Fifty television sets had been tuned to the same channel and installed around the front rooms of a house on Palmerston Blvd, transforming it into a living sculpture. This year, Glow House was the only ‘public’ art installation to be part of the festival. Mark likes the idea of an artwork as a subtle intervention, so Glow House had only a small notice on the door, informing people of its status as an artwork meant to be viewed from the exterior.

The idea for Glow House evolved from an earlier piece called Prime Time (1999), a video of intermittently changing channels, played on a television set within a living room-style installation. From working with television, Mark became interested in trying to capture and isolate its glow. Throughout her practice, Mark deals with the peripheries, the empty space surrounding an object.She is adamant about her own working class background, and is thus eager to avoid over-intellectualizing her work, intentionally relinquishing control to exterior circumstances, freeing up the audience’s reactions; with Glow House she opted for City TV, a channel particularly ‘of the people,’ but not one that guaranteed constant visual drama, as Much Music might have.

The work, which had shown twice before, for one night in Winnipeg in 2001 and for just over a week at Birmingham’s IKON GALLERY in 2003, elicited varying reactions.

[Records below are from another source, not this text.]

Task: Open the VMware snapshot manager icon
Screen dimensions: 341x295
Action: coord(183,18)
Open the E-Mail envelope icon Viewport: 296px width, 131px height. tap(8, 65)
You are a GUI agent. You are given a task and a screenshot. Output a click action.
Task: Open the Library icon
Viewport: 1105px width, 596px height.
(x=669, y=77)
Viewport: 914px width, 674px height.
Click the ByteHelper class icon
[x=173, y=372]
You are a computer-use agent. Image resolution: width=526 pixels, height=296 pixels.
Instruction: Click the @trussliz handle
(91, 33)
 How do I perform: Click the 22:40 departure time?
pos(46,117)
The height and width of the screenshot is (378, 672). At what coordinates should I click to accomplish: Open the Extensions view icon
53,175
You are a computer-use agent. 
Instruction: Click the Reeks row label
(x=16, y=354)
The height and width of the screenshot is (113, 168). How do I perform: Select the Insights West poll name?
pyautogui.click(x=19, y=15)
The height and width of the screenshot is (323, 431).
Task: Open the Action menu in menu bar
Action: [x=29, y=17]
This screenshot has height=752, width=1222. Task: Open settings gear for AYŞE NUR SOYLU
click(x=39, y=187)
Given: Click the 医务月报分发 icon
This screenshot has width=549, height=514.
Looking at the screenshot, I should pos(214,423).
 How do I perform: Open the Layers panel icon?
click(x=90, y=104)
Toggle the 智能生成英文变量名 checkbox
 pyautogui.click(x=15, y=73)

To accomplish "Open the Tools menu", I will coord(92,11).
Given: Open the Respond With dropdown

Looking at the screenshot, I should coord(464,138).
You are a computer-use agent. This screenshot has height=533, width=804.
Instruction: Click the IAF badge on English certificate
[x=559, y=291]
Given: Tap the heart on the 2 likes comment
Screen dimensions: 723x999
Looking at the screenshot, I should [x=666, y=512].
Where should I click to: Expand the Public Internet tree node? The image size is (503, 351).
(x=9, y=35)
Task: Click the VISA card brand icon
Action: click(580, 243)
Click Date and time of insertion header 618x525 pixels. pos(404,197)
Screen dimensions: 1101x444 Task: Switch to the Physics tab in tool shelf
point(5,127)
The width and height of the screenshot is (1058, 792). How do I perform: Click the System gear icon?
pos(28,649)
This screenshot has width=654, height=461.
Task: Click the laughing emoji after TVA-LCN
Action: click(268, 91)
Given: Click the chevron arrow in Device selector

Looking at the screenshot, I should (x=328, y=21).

Winnipeg brought a small but dedicated group of art lovers, while the Birmingham installation, in a posh area of town, drew a large, enthusiastic response.At the ‘opening’ in Toronto, on April 7th after dark, as a crowd gathered on the sidewalk opposite, both curator and artist had to endure some viewer’s reservations about the artwork. Palmerston Boulevard in Toronto is a street of old mansions that have been mostly divided into apartments; locals responded with bemusement. Mark recalls a passer-by wondering aloud “But they can’t all be watching the same program?!”

From an aesthetic standpoint, Glow House seemed to encourage an instinctive response in the viewer. It tapped into the sublime in a way that can be compared to the feeling when one stands before the saturated paintings of ROTHKO or the grand simplicity of BARNETT NEWMAN. Like work by these painters, one could have sought to ‘understand’ Mark’s work, but it was enough to simply experience its effect. It was ‘just a bunch of televisions,’ like Rothko is ‘just a bunch of paint on a canvas’, yet it was also truly odd and unexpected and gorgeous. An alternate reading might be one of loss; the house’s unusual nocturnal lighting suggested that’real’ life had been relinquished, showing up the unsettling solitude and potential danger of (sub)urban neighborhoods, represented in films like Poltergeist and Twin Peaks.

Arguably the most successful aspect of Glow House was its site-specificity. There is a significant need for contemporary artistic urban interventions in public spaces, for bringing art out of the cloistered environment of the museum into a realm where it can be more relevant to the viewer. Temporary public installations generate immediate and heartfelt reactions,they encourage debate and challenge the public.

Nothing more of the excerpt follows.